Barrière de la langue
« On accueille beaucoup de familles monoparentales, de chômeurs en fin de droits, d'étudiants, de retraités et surtout de plus en plus de personnes étrangères, notamment des Roms », constate Brigitte Cotte, responsable du centre grenoblois. Les Roms de l'agglomération sont en effet automatiquement orientés vers Chorier. Un phénomène, accentué par les récents démantèlements de squats, qui n'est pas sans poser « quelques soucis de cohabitation entre bénéficiaires », selon un bénévole. « Cela fait même fuir des gens », estime un sans-abri. Principal écueil pour les Restos du Cœur : la barrière de la langue. « On a des difficultés à se faire comprendre avec les populations d'Europe de l'Est, souligne Brigitte Cotte. Nos colis alimentaires sont par exemple destinés à des familles de six personnes maximum. C'est toujours délicat de l'expliquer à une famille de dix enfants qui ne parle pas un mot de français. Parfois, ça génère de l'agressivité. » Un temps envisagée, l'idée de créer un point d'accueil spécifique pour les Roms, renforcé par la présence d'un traducteur de Roms Action, a finalement été remisée au placard.

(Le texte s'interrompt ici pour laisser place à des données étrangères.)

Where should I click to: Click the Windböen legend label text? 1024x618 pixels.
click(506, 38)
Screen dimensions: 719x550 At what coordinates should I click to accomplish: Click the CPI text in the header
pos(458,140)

Les inscriptions explosent

Au centre Chorier, 708 personnes (soit 243 familles) ont déjà été inscrites en 15 jours, contre 447 l'an dernier, à la même époque. La barre des 2 000 inscrits devrait y être franchie cet hiver, tout comme celle du million de repas servis en Isère. L'association, en manque de bénévoles, a d'ailleurs ouvert un 3e centre grenoblois, rue Gay-Lussac.